Despite the shock result, Haas said the defeat was "just a hiccup" for his good friend Federer. Haas said:

" He’ll bounce back right away. This will just motivate him to do well in Halle and to be ready for Wimbledon."

Nonetheless, the result marked a determined fight-back by Haas, plagued by injuries in recent years.

He said: "I’m a little bit speechless that I beat him [Federer] today. It’s been a while since I have won back-to-back matches and to do it today against Roger is obviously one of my career highlights.
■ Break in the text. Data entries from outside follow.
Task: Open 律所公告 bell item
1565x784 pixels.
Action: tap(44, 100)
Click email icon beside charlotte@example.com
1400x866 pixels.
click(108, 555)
"This is sport. Unfortunately, one person has to lose and lately a lot of the time it has been me."

Roger Federer (L) congratulates Tommy Haas (R) on his victory

Roger Federer (L) congratulates Tommy Haas (R) on his victoryReuters

This was the first time Federer had lost an opening match on grass since 2002 and the result sees Haas become just the third player to have beaten Federer twice on grass, joining Novak Djokovic and Lleyton Hewitt in the exclusive club.

What next for Federer?

Of course the result will set tongues wagging over Federer’s chances of success at Wimbledon, but he does have another test run on a grass court next week at the Gerry Webber Open in Halle, so perhaps it would be premature to write off the comeback king just yet.

The Gerry Webber Open starts in Halle on June 17 with the men's final taking place on June 25.

Wimbledon begins just a week later, on July 3, with the final two weeks later on July 16.